WORK REQUIRED: An identical copy of all the records is what the answer must contain.
►
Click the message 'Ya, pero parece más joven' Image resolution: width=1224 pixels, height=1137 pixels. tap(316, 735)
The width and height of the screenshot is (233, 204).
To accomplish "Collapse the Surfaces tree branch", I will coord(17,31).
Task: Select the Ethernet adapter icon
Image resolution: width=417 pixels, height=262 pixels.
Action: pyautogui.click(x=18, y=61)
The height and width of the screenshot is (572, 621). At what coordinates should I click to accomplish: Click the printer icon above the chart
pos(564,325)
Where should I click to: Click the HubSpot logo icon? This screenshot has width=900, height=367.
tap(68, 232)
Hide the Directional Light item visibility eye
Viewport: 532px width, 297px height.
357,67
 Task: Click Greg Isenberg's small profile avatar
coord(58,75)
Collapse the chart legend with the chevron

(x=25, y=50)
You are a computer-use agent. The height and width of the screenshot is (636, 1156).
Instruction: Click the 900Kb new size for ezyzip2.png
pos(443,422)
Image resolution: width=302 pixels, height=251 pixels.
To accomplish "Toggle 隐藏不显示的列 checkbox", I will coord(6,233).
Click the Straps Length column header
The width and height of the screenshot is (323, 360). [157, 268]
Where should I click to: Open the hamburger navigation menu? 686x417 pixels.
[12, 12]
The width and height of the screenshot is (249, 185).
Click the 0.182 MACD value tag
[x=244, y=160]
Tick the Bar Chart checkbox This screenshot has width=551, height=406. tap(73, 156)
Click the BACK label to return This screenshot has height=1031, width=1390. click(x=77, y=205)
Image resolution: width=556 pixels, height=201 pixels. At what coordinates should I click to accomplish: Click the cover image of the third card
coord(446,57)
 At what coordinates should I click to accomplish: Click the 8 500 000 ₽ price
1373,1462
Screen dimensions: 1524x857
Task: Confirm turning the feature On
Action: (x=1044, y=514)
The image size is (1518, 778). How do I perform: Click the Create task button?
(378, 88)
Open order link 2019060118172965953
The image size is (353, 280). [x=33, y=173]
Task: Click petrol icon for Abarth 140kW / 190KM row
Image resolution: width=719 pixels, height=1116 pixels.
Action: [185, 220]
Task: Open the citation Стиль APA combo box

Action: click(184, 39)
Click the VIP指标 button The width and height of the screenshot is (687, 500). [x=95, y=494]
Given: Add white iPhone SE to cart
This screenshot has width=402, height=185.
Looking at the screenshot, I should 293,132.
◄
ANSWER TO THIS EXERCISE:
Click the message 'Ya, pero parece más joven' Image resolution: width=1224 pixels, height=1137 pixels. tap(316, 735)
The width and height of the screenshot is (233, 204).
To accomplish "Collapse the Surfaces tree branch", I will coord(17,31).
Task: Select the Ethernet adapter icon
Image resolution: width=417 pixels, height=262 pixels.
Action: pyautogui.click(x=18, y=61)
The height and width of the screenshot is (572, 621). At what coordinates should I click to accomplish: Click the printer icon above the chart
pos(564,325)
Where should I click to: Click the HubSpot logo icon? This screenshot has width=900, height=367.
tap(68, 232)
Hide the Directional Light item visibility eye
Viewport: 532px width, 297px height.
357,67
 Task: Click Greg Isenberg's small profile avatar
coord(58,75)
Collapse the chart legend with the chevron

(x=25, y=50)
You are a computer-use agent. The height and width of the screenshot is (636, 1156).
Instruction: Click the 900Kb new size for ezyzip2.png
pos(443,422)
Image resolution: width=302 pixels, height=251 pixels.
To accomplish "Toggle 隐藏不显示的列 checkbox", I will coord(6,233).
Click the Straps Length column header
The width and height of the screenshot is (323, 360). [157, 268]
Where should I click to: Open the hamburger navigation menu? 686x417 pixels.
[12, 12]
The width and height of the screenshot is (249, 185).
Click the 0.182 MACD value tag
[x=244, y=160]
Tick the Bar Chart checkbox This screenshot has width=551, height=406. tap(73, 156)
Click the BACK label to return This screenshot has height=1031, width=1390. click(x=77, y=205)
Image resolution: width=556 pixels, height=201 pixels. At what coordinates should I click to accomplish: Click the cover image of the third card
coord(446,57)
 At what coordinates should I click to accomplish: Click the 8 500 000 ₽ price
1373,1462
Screen dimensions: 1524x857
Task: Confirm turning the feature On
Action: (x=1044, y=514)
The image size is (1518, 778). How do I perform: Click the Create task button?
(378, 88)
Open order link 2019060118172965953
The image size is (353, 280). [x=33, y=173]
Task: Click petrol icon for Abarth 140kW / 190KM row
Image resolution: width=719 pixels, height=1116 pixels.
Action: [185, 220]
Task: Open the citation Стиль APA combo box

Action: click(184, 39)
Click the VIP指标 button The width and height of the screenshot is (687, 500). [x=95, y=494]
Given: Add white iPhone SE to cart
This screenshot has width=402, height=185.
Looking at the screenshot, I should 293,132.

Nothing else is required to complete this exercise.